◆ **EXERCISE REQUIREMENTS**
Copy every line of the material below word for word, without changing anything.

◆ **A block of data**
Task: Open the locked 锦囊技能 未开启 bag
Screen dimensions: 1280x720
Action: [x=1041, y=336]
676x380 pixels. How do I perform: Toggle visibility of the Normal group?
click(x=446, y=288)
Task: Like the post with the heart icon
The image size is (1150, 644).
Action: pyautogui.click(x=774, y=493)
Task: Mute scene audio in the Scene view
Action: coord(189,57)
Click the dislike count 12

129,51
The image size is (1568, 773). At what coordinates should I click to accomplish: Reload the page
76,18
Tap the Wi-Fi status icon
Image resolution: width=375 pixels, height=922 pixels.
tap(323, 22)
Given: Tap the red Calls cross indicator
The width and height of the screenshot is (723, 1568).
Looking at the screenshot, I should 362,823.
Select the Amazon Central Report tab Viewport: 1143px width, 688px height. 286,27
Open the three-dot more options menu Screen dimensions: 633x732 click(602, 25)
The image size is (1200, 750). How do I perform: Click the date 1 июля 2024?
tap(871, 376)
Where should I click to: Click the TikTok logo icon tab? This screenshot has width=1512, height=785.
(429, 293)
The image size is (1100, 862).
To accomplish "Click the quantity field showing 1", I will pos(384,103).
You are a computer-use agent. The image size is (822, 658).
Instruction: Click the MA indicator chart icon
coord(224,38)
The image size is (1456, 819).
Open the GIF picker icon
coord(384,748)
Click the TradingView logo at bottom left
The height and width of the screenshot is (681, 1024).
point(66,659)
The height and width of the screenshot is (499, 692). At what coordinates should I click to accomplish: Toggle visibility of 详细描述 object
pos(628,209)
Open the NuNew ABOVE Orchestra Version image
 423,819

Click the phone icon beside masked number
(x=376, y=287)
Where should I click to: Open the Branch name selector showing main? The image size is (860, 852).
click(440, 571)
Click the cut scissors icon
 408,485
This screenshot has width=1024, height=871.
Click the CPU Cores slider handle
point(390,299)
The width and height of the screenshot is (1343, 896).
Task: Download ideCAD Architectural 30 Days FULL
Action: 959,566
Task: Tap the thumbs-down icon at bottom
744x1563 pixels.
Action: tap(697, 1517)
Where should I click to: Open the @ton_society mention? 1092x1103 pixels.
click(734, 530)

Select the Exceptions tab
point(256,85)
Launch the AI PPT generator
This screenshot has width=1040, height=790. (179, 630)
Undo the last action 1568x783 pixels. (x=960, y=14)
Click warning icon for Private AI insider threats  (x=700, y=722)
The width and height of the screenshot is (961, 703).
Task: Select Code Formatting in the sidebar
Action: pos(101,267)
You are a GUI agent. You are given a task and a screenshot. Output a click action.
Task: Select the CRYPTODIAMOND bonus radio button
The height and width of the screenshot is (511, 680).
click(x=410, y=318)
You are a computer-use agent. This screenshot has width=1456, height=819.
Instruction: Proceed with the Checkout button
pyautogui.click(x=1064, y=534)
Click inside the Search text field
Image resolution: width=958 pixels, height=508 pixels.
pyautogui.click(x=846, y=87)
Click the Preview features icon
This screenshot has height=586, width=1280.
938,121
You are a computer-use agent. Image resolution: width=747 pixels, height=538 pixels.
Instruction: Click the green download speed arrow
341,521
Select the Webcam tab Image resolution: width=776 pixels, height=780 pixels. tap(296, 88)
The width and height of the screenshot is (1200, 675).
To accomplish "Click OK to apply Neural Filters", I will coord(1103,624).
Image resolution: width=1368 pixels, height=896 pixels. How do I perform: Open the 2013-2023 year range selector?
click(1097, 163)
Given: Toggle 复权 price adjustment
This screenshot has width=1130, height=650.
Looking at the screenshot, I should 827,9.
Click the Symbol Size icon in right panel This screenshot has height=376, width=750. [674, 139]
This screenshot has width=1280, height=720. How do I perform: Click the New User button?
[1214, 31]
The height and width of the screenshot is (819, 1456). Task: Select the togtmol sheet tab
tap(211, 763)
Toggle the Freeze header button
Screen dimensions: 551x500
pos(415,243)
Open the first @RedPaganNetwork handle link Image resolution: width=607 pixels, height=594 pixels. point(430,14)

◆ **EXERCISE ANSWER**
Task: Open the locked 锦囊技能 未开启 bag
Screen dimensions: 1280x720
Action: [x=1041, y=336]
676x380 pixels. How do I perform: Toggle visibility of the Normal group?
click(x=446, y=288)
Task: Like the post with the heart icon
The image size is (1150, 644).
Action: pyautogui.click(x=774, y=493)
Task: Mute scene audio in the Scene view
Action: coord(189,57)
Click the dislike count 12

129,51
The image size is (1568, 773). At what coordinates should I click to accomplish: Reload the page
76,18
Tap the Wi-Fi status icon
Image resolution: width=375 pixels, height=922 pixels.
tap(323, 22)
Given: Tap the red Calls cross indicator
The width and height of the screenshot is (723, 1568).
Looking at the screenshot, I should 362,823.
Select the Amazon Central Report tab Viewport: 1143px width, 688px height. 286,27
Open the three-dot more options menu Screen dimensions: 633x732 click(602, 25)
The image size is (1200, 750). How do I perform: Click the date 1 июля 2024?
tap(871, 376)
Where should I click to: Click the TikTok logo icon tab? This screenshot has width=1512, height=785.
(429, 293)
The image size is (1100, 862).
To accomplish "Click the quantity field showing 1", I will pos(384,103).
You are a computer-use agent. The image size is (822, 658).
Instruction: Click the MA indicator chart icon
coord(224,38)
The image size is (1456, 819).
Open the GIF picker icon
coord(384,748)
Click the TradingView logo at bottom left
The height and width of the screenshot is (681, 1024).
point(66,659)
The height and width of the screenshot is (499, 692). At what coordinates should I click to accomplish: Toggle visibility of 详细描述 object
pos(628,209)
Open the NuNew ABOVE Orchestra Version image
 423,819

Click the phone icon beside masked number
(x=376, y=287)
Where should I click to: Open the Branch name selector showing main? The image size is (860, 852).
click(440, 571)
Click the cut scissors icon
 408,485
This screenshot has width=1024, height=871.
Click the CPU Cores slider handle
point(390,299)
The width and height of the screenshot is (1343, 896).
Task: Download ideCAD Architectural 30 Days FULL
Action: 959,566
Task: Tap the thumbs-down icon at bottom
744x1563 pixels.
Action: tap(697, 1517)
Where should I click to: Open the @ton_society mention? 1092x1103 pixels.
click(734, 530)

Select the Exceptions tab
point(256,85)
Launch the AI PPT generator
This screenshot has width=1040, height=790. (179, 630)
Undo the last action 1568x783 pixels. (x=960, y=14)
Click warning icon for Private AI insider threats  (x=700, y=722)
The width and height of the screenshot is (961, 703).
Task: Select Code Formatting in the sidebar
Action: pos(101,267)
You are a GUI agent. You are given a task and a screenshot. Output a click action.
Task: Select the CRYPTODIAMOND bonus radio button
The height and width of the screenshot is (511, 680).
click(x=410, y=318)
You are a computer-use agent. This screenshot has width=1456, height=819.
Instruction: Proceed with the Checkout button
pyautogui.click(x=1064, y=534)
Click inside the Search text field
Image resolution: width=958 pixels, height=508 pixels.
pyautogui.click(x=846, y=87)
Click the Preview features icon
This screenshot has height=586, width=1280.
938,121
You are a computer-use agent. Image resolution: width=747 pixels, height=538 pixels.
Instruction: Click the green download speed arrow
341,521
Select the Webcam tab Image resolution: width=776 pixels, height=780 pixels. tap(296, 88)
The width and height of the screenshot is (1200, 675).
To accomplish "Click OK to apply Neural Filters", I will coord(1103,624).
Image resolution: width=1368 pixels, height=896 pixels. How do I perform: Open the 2013-2023 year range selector?
click(1097, 163)
Given: Toggle 复权 price adjustment
This screenshot has width=1130, height=650.
Looking at the screenshot, I should 827,9.
Click the Symbol Size icon in right panel This screenshot has height=376, width=750. [674, 139]
This screenshot has width=1280, height=720. How do I perform: Click the New User button?
[1214, 31]
The height and width of the screenshot is (819, 1456). Task: Select the togtmol sheet tab
tap(211, 763)
Toggle the Freeze header button
Screen dimensions: 551x500
pos(415,243)
Open the first @RedPaganNetwork handle link Image resolution: width=607 pixels, height=594 pixels. point(430,14)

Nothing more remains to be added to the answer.